1.1 RC Feature List

Kevin Day
2005-08-13
2013-06-03
  • Kevin Day
    Kevin Day
    2005-08-13

    I'd like to start gathering a list of changes/improvements to consider for the 1.1 RC build (and possibly the 2.0 build).  Once we have a list together, we can decide which ones are most important, and who will be involved in the development of each.

    For starters, here are some things that have occured to me, and that have been mentioned in these forums by others:

    1.  Key compression at the byte[] level (i.e. generalized key compression - not just String key compression)

    2.  Inclusion of an additional standard key type (MultiPartLongValue) along with comparitor and serializer.

    3.  Implement true roll-back symantecs in the transaction logic

    4.  Implementation of a weak reference queue (WRQ) to ensure object identify when the same object is restored from disk multiple times.  I'm not entirely convinced that this should be performed at the RecordCache level...

    5.  Creation of a standard method/interface for index clustering and synchronization - i.e. use multiple BTree (or HTree) objects to allow indexed retrieval of the same set of objects.

    6.  Add getCount(startKey, endKey) to BTree to efficiently determine value count between two keys (inclusive)

    7.  Add delete(startKey, endKey) to BTree to efficiently remove all values between two keys (inclusive)
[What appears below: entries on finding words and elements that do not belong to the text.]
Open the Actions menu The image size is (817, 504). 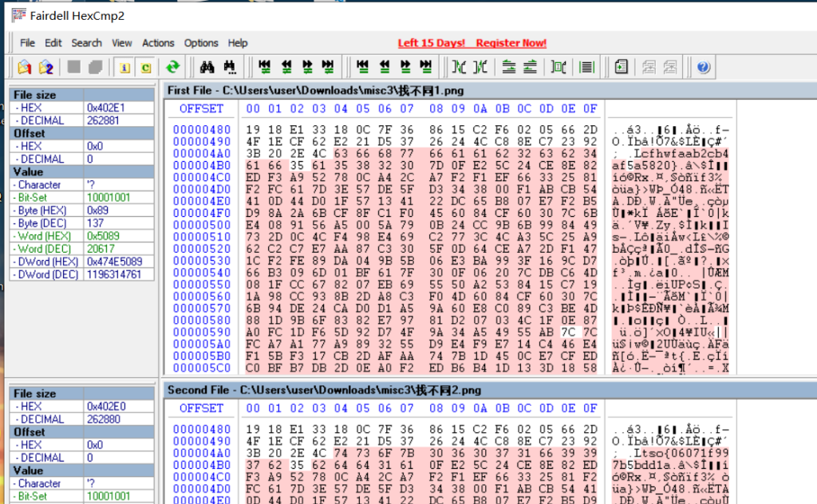[x=158, y=43]
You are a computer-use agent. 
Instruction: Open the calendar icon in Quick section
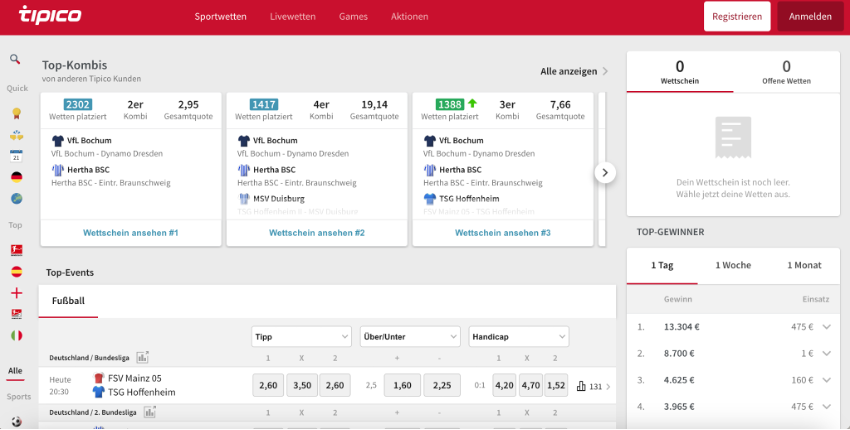(x=16, y=156)
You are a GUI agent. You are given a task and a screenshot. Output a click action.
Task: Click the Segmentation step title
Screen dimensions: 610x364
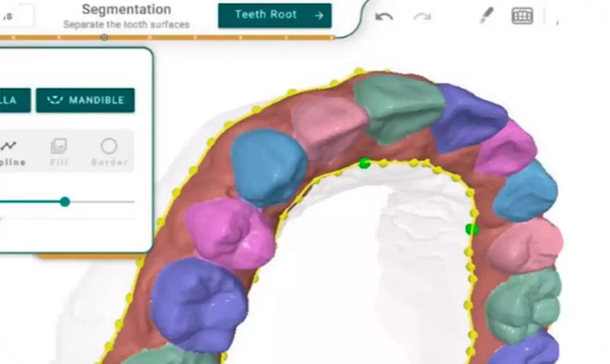pyautogui.click(x=126, y=10)

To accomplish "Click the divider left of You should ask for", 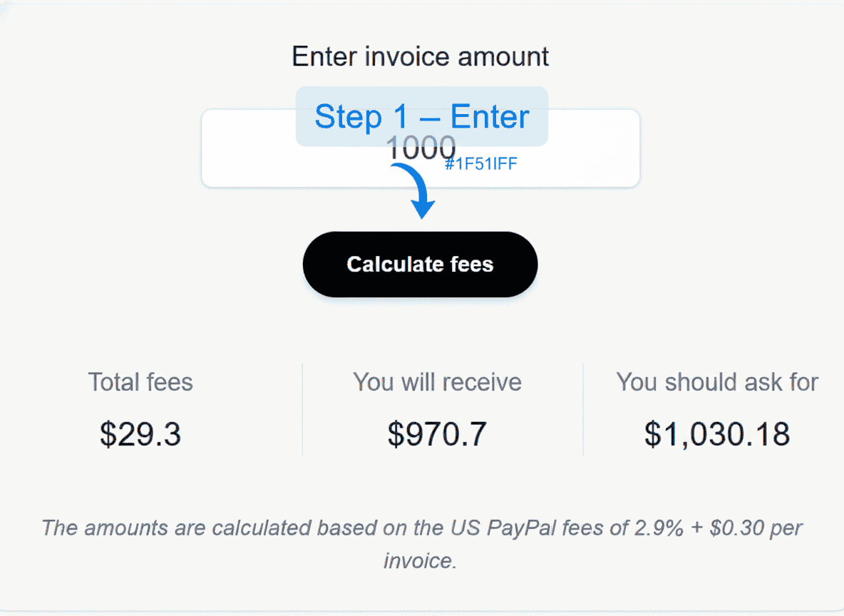I will coord(583,409).
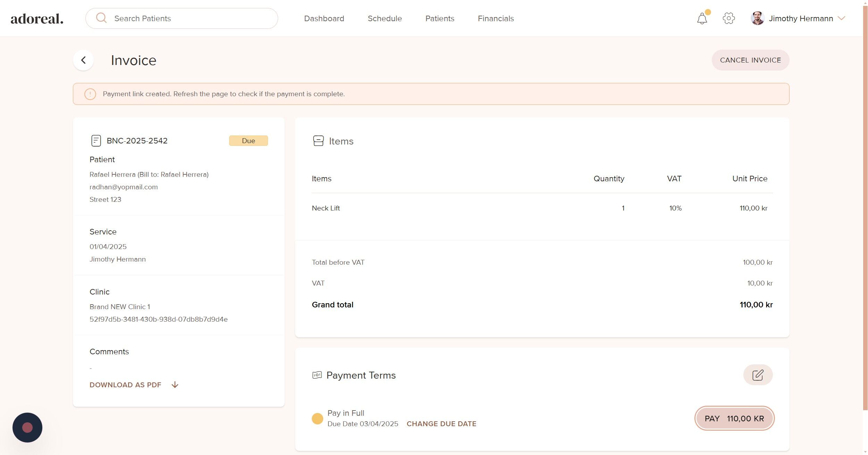Open settings gear icon
This screenshot has width=868, height=455.
(728, 18)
    8.  Replace HashMap with primitive hash map implementations in performance sensitive areas

    9.  Change file access to use NIO

    10.  Support for optimized montonically increasing key insertions

    11.  Add support for concurrent modification to TupleBrowser

    If you have others, please post...

    - K

     
    • mpinl
      mpinl
      2005-08-13

      12. Span a RecordManager over more than one physical file (i.e. divide the file chunks to work around file system limits)

       
      • Alex Boisvert
        Alex Boisvert
        2005-08-15

        I'm not a big fan of adding this feature in JDBM since modern file systems now support very large files (1TB+) and you also have a large array of choices when it comes to virtual file systems / volume managers on Windows, Linux, Solaris, ...

        I don't see the advantage of doing this in JDBM versus having the operating system handle it.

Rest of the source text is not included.